STE WILLIAMS

Third-party risks are quickly mounting for enterprise organizations if the number of data breaches and total number of records exposed as a result are any indication.

In a recent analysis of data pertaining to security breaches in 2019, Risk Based Security uncovered a sharp increase in incidents involving companies handling sensitive data for business partners and other clients. The total number of such third-party breaches hit 368 in 2019, up from 328 in 2018 and 273 in 2017 — a 35% increase in two years.

In addition, the number of records exposed in these breaches skyrocketed 273% last year, from just over 1.7 billion in 2018 to 4.8 billion in 2019. On average, some 13 million records were exposed in each third-party breach in 2019, making it easily the worst year ever on record, according to the analysis. Data exposed in these breaches ran the gamut, including names, addresses, dates of birth, Social Security Numbers, credit card numbers, email addresses, and financial data.

Risk Based Security counted a total of 7,098 data breaches in 2019 — a relatively modest increase of 1% over 2018’s 7,035 publicly disclosed data breaches. The breaches in total exposed a staggering 15.1 billion records, which included everything from relatively innocuous transaction logs to PII, financial data, and health records.

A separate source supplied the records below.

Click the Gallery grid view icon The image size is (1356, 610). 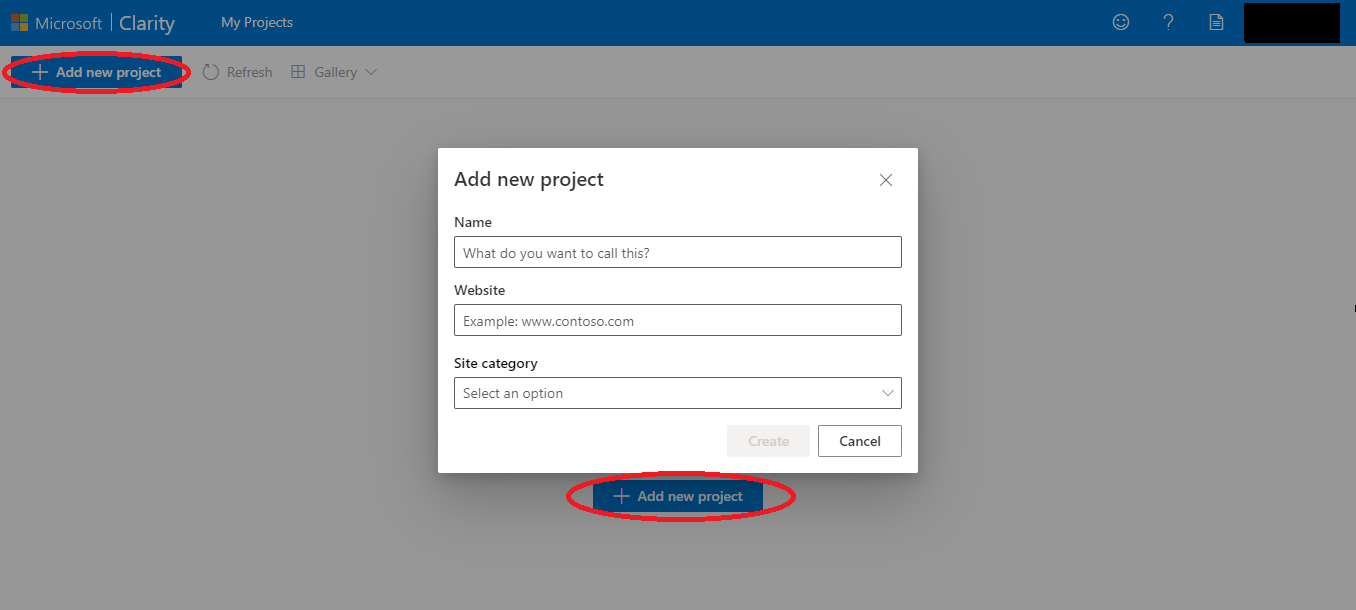[x=298, y=72]
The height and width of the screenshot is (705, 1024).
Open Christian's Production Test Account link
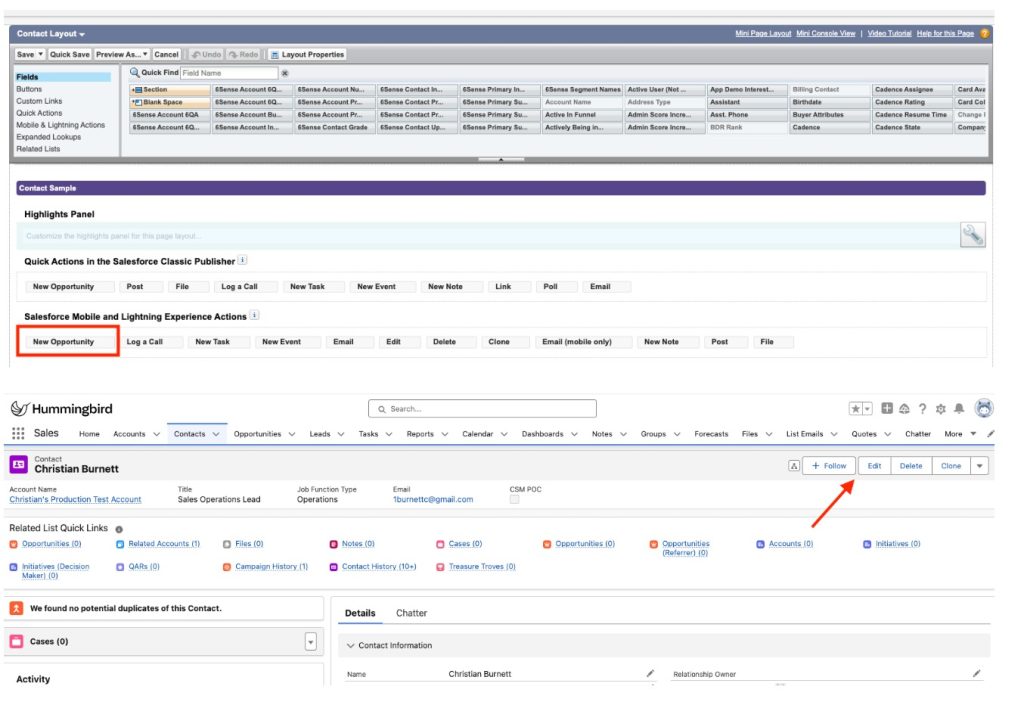[x=75, y=499]
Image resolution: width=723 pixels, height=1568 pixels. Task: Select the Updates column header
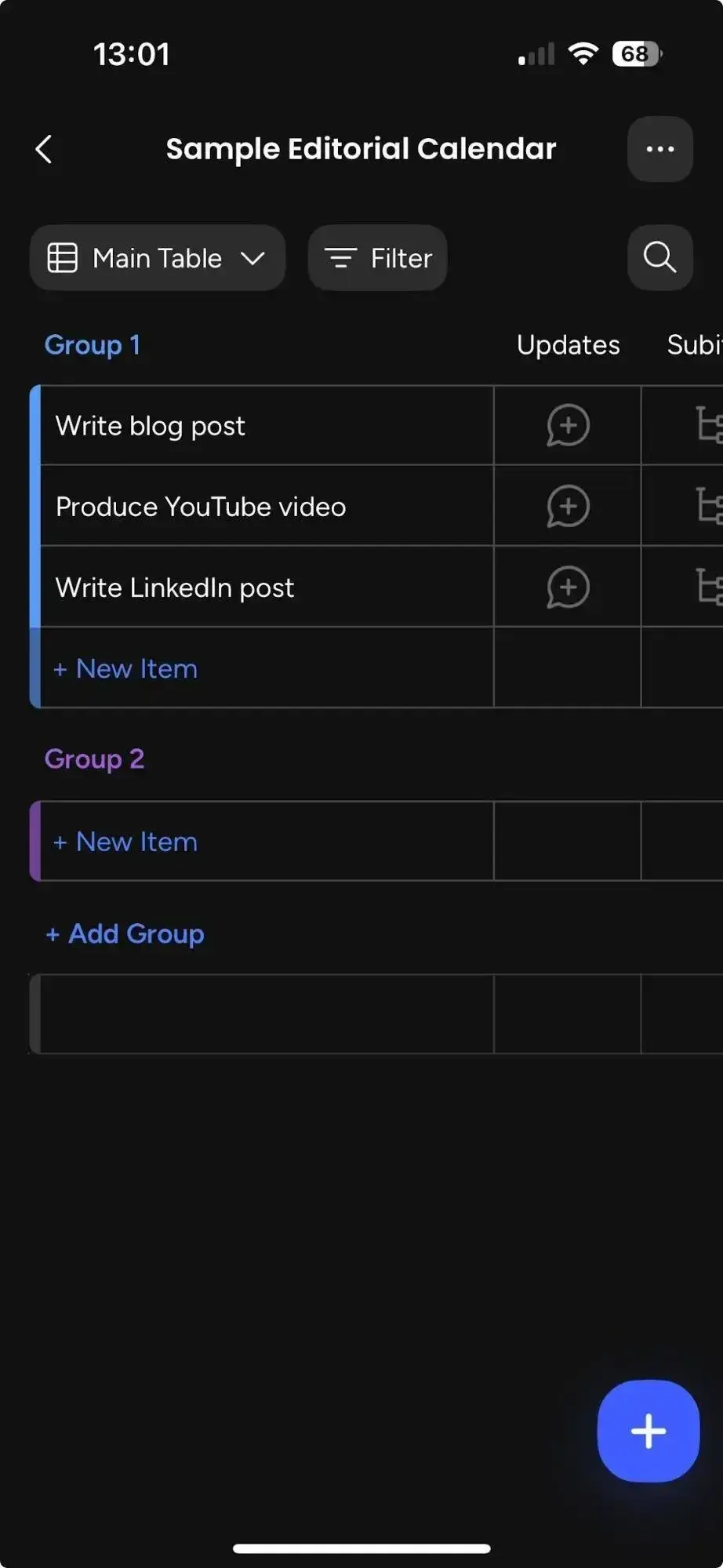[568, 345]
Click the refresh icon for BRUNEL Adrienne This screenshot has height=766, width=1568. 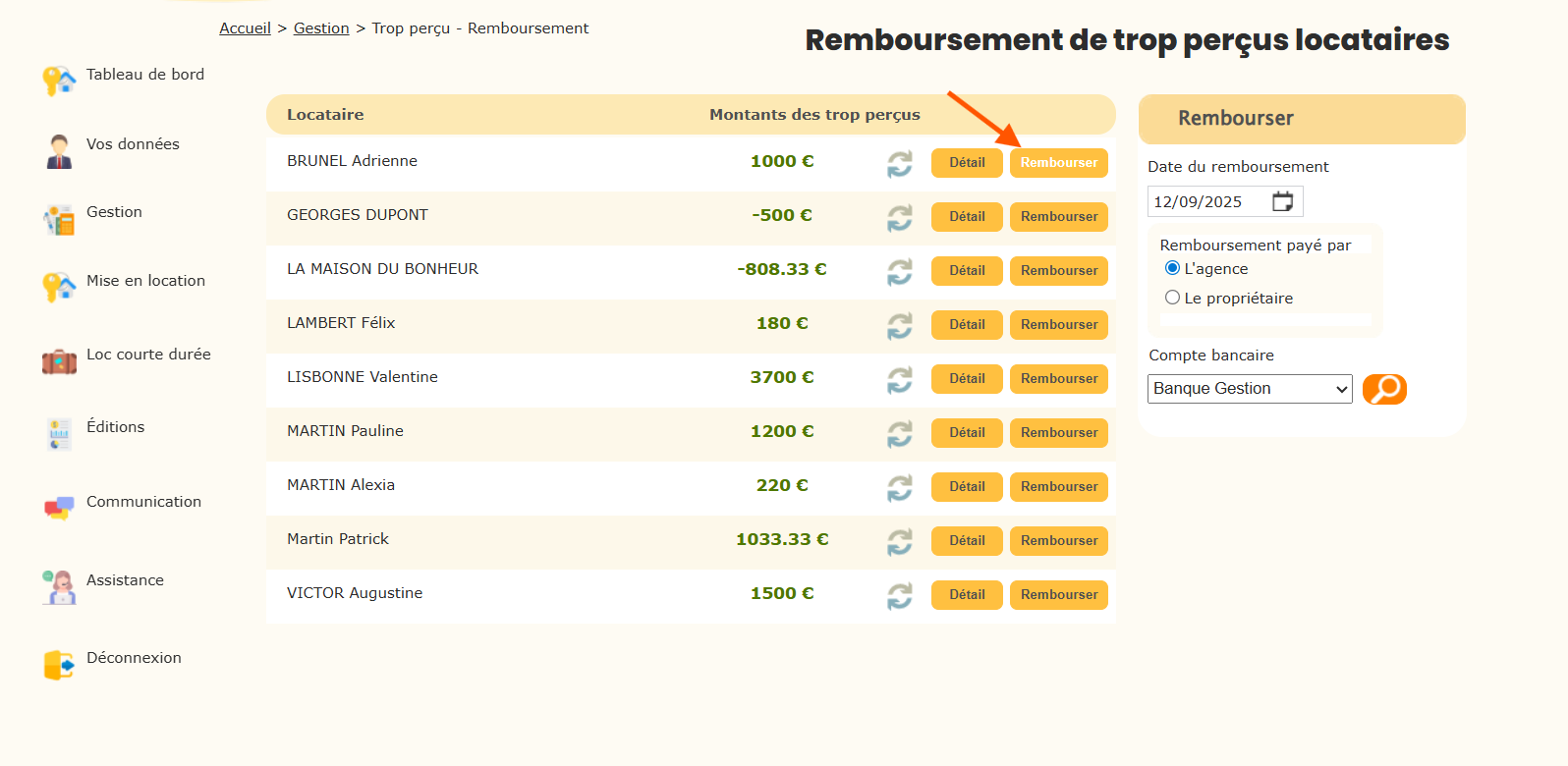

“The security landscape is just as challenging as ever,” says Inga Goddijn, executive vice president at Risk Based Security. “Given the trend over the past few years now, expect the number of events to continue to grow while the number of records exposed will be driven in large part by the number of leaky databases and services uncovered.”   

Though the overall number of breaches increased only slightly year-over-year, the number of records exposed in 2019 was some 284% greater than in 2018. But that was largely due to four incidents that alone accounted for some 8.5 billion of the 15.1 billion records in total that were exposed.

Risk Based Security identified the four breaches as involving smart home product company Orvibo; Chinese e-commerce merchant LightInTheBox; email marketing company Verifications.io; and an unknown company managing data for data aggregators including Oxydata and People Data Labs.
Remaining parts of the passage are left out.